From a perusal of Section 85(2)(a), it is clear that notwithstanding such repeal, the provisions of the said enactments shall apply in relation to arbitral proceedings which commenced before the said Act came into force unless otherwise agreed by the parties. But the 1996 Act shall apply in relation to arbitration proceedings which commenced on or after this Act came into force. 10. In the instant case, the Arbitration Proceedings can only commence after 25.01.1996, inasmuch as the agreement, which contained the arbitration clause, is dated 14.07.1997. 11. In view of this clear factual position, the contentions of the Petitioner that the arbitration proceeding can only be held under the Act 1996 is correct in view of the provision in Section 85(2)(a) of the Act of 1996. 12. Somewhat similar question was considered by the Hon'ble Supreme Court in Thyssen Stahlunion Gmbh Vs. Steel Authority of India Ltd.. Construing Section 85(2)(a) of the 1996 Act, the Hon'ble Supreme Court held in Thyssen Stahlunion (supra): 44. Parties can agree to the applicability of the new Act even before the new Act comes into force and when the old Act is still holding the field. There is nothing in the language of Section 85(2)(a) which bars the parties from so agreeing. This is however, a bar that they cannot agree to the applicability of the old Act after the new Act has come into force when arbitral proceedings under the old Act have not commenced though the arbitral agreement was under the old Act. Here the arbitration agreement as pointed out above was not under the old Act. It was entered into much after the new 1996 Act came into force. 13. Following the ratio in Thyssen Stahlunion (supra), this Court held in Bhageeratha Engineering Ltd. v. State of Orissa and Ors. reported in 2007 (Supp-ll) OLR 615, that arbitration proceeding under an arbitration agreement entered into after coming into effect of 1996 Act cannot be held under Orissa Tribunal Act, 1979. The Court also held that after the 1996 Act, the statutory provision for arbitration contained in 1996 Act will govern the parties if no arbitration proceeding commenced under the old Act of 1940. 14.
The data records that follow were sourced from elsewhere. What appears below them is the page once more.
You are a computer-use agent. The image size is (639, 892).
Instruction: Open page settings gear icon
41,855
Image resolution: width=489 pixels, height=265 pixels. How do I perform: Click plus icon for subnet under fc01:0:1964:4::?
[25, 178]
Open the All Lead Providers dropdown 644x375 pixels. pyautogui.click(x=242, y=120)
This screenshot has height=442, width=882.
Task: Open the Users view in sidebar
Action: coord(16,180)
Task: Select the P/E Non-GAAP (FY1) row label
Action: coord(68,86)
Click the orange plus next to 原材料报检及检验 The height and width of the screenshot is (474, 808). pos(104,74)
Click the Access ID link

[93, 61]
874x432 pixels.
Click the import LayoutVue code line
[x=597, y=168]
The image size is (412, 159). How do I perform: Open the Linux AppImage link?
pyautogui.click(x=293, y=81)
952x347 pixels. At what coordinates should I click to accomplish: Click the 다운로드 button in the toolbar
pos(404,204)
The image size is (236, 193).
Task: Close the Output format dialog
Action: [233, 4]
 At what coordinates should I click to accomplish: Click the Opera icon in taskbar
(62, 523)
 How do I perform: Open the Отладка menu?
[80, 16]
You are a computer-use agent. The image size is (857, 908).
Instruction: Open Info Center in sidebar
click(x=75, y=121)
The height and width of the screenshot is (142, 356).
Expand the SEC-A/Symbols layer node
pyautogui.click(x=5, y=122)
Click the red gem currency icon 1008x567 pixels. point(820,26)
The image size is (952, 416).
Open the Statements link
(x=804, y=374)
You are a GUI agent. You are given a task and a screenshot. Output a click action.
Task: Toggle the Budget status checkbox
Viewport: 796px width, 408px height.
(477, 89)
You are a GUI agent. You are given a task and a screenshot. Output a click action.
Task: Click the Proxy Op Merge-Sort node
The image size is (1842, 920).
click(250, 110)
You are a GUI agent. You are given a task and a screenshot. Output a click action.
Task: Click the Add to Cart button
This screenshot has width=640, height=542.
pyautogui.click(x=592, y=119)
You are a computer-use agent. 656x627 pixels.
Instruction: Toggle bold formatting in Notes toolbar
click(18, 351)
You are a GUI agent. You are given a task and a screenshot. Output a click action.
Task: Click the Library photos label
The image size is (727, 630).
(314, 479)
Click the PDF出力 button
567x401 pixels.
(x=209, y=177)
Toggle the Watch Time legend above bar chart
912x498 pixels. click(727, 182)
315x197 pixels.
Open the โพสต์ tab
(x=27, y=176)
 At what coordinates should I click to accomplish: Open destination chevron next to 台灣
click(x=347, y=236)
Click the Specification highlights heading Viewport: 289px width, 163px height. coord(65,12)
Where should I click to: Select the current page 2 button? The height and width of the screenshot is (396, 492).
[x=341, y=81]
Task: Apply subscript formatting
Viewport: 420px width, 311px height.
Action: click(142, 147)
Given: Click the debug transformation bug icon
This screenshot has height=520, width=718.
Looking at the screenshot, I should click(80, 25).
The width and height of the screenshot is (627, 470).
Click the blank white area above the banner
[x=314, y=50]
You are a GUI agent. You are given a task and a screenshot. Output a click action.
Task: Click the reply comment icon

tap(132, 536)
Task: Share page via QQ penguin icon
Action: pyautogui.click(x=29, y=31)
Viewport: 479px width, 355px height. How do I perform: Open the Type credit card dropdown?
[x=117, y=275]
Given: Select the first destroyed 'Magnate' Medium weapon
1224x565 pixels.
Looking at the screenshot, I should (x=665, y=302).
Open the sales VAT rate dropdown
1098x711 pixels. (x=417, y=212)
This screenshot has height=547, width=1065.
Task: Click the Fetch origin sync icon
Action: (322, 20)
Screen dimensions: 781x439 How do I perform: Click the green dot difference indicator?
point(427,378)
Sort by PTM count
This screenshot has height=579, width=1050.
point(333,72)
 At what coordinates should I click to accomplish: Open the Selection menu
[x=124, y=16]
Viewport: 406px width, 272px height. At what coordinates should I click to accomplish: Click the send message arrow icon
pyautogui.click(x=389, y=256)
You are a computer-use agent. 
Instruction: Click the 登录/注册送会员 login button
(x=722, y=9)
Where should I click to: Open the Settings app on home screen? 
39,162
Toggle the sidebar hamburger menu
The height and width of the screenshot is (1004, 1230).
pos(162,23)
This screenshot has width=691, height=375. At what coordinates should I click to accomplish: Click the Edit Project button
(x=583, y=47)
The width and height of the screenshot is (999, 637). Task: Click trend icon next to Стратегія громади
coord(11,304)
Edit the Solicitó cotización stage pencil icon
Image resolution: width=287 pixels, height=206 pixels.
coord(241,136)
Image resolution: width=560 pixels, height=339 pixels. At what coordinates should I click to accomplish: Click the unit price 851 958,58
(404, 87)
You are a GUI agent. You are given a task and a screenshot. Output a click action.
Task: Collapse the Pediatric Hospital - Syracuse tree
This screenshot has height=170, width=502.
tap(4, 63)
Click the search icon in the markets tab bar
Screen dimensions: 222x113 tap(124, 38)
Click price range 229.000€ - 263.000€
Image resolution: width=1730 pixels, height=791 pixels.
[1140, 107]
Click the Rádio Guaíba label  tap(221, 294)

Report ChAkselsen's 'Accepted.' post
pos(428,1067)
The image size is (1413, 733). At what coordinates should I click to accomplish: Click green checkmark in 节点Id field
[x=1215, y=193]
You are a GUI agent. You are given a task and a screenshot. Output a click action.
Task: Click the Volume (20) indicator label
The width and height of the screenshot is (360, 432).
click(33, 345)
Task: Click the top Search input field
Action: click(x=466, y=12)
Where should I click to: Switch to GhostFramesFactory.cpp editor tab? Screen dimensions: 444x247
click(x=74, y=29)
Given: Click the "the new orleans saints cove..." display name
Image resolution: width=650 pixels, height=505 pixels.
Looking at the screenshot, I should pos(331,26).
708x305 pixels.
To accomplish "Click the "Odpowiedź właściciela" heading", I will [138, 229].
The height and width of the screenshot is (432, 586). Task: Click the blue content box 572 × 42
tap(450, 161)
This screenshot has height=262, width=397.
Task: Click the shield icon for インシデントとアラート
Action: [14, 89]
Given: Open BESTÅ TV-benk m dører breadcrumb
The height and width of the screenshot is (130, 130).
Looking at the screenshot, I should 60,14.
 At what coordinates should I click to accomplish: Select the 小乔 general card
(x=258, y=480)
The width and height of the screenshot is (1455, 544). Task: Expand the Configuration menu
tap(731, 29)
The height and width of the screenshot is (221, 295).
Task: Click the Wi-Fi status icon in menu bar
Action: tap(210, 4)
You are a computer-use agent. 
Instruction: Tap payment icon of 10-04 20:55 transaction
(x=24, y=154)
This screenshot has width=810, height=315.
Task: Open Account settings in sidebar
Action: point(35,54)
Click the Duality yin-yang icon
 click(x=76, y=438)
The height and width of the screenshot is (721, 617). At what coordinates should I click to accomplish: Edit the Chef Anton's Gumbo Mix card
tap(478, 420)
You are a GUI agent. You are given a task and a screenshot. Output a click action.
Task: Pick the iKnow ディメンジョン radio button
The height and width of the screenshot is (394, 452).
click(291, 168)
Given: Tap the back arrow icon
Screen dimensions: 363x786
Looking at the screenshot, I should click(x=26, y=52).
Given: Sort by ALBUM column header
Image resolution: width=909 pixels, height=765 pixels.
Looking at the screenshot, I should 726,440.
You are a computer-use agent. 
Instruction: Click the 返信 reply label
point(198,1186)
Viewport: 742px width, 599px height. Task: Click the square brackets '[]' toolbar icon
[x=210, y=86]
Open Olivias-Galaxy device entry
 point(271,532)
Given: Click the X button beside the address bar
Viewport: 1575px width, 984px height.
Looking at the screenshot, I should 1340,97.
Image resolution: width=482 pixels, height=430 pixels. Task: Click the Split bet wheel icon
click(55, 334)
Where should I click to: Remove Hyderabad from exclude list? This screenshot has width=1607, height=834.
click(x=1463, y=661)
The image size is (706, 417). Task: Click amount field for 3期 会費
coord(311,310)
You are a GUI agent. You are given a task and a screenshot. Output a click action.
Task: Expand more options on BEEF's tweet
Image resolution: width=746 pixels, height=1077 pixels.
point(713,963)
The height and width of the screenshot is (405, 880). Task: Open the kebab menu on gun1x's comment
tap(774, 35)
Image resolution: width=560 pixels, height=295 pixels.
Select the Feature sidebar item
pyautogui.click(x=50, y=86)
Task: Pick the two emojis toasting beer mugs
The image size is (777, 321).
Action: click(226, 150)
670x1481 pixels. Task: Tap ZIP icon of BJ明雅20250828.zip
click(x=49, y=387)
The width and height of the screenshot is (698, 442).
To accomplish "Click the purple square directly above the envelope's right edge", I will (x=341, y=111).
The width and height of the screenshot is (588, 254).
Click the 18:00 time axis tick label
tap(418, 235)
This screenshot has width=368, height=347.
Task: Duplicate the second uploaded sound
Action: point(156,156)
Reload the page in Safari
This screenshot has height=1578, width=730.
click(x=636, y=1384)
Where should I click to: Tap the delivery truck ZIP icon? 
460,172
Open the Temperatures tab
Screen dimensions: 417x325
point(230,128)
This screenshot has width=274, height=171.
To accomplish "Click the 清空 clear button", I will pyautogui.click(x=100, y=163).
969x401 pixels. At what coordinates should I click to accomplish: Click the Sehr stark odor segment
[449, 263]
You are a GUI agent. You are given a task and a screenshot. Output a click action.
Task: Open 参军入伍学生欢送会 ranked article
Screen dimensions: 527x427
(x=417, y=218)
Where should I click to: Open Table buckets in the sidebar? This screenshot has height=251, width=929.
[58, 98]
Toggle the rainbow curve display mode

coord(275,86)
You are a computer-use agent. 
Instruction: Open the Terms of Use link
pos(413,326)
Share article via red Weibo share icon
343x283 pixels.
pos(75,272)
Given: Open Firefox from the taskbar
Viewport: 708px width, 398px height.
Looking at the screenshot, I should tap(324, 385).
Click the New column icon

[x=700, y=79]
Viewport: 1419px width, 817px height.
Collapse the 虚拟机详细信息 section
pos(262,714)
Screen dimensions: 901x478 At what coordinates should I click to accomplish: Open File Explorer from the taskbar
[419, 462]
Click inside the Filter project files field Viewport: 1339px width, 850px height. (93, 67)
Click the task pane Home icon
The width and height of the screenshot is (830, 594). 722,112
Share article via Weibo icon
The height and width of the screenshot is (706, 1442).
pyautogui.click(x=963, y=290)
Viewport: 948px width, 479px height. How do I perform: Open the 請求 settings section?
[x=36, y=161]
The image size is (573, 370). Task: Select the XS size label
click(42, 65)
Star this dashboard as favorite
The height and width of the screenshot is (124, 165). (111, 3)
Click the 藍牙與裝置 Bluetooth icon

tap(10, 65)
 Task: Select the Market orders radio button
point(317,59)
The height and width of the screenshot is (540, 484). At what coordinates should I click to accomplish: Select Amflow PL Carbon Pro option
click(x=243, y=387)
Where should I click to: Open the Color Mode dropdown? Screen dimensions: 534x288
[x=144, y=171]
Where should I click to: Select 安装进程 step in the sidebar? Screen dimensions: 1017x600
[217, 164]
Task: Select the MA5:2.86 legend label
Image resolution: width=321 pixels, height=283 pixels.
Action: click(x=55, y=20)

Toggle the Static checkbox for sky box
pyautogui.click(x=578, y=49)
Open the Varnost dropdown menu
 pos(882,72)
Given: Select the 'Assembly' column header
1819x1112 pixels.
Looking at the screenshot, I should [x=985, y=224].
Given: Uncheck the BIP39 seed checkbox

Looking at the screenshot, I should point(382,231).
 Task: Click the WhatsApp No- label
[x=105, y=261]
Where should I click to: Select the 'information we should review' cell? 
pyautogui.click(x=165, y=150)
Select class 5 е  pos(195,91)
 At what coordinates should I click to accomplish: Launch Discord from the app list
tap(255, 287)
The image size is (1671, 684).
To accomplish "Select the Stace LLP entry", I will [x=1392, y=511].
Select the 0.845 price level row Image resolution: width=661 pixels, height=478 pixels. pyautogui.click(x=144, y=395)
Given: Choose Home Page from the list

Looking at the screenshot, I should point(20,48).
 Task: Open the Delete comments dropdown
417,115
The Court also held that after the 1996 Act, the statutory provision for arbitration contained in 1996 Act will govern the parties if no arbitration proceeding commenced under the old Act of 1940. 14. Apart from that, this Court finds that in the impugned Judgment it was held, without any case being made out to that effect, that there was a typographical error and that 'Orissa Arbitration Tribunal Act' should be read as 'Orissa Arbitration Tribunal Rules'. No such case was made out by the Opposite Party in its counter affidavit. It was also held in the impugned Judgment that those rules are framed under Arbitration Act, 1940. (See paragraph 4 of the Judgment). Unfortunately, this is clearly an erroneous finding. The said Rules do not show that the same were framed under Act, 1940. The relevant provisions of that Rule read as under: 1.(1) These Rules may be called the Arbitration Tribunal Rules, 1979. (2) They shall come into force at once. 2. These rules shall apply to all disputes arising out of Works Supply Contracts relating to various Public Works Department/Corporation/Public Sector undertakings, Improvement Trusts etc. as well as other contracts with arbitration clauses, entered into by other Departments of the State Government after commencement of these Rules: Provided however that the disputes arising after the commencement of these Rules pertaining to contracts entered into prior to such date may also be referred to the Tribunal if both parties agree for such reference. Those Rules are just administrative instructions and not statutory Rules. 15. Learned Counsel for the Petitioner has relied on three Judgments of the Supreme Court rendered in the case of SVG Molasses Co. B.V. v. Mysore Mercantile Co. Ltd. and Ors. reported in 2006 Arb.LR 1, in the case of C.M.C. Ltd. v. Unit Trust of India reported in 2007 (1) Arb. LR 392, and the other is in the case of Delta Mechcons (India) Ltd. v. Marubeni Corporation reported in 2007 (2) Arb. LR 288. Referring to those three Judgments, Learned Counsel for the Petitioner urged that in the instant case in the Arbitration Agreement it is clearly provided that "Arbitration has to be held before an Arbitrator" whereas the Arbitration procedure before the Orissa Arbitration Tribunal is before a body of Arbitrators. This is not permissible. The number of Arbitrators under the agreement cannot be altered by any Court.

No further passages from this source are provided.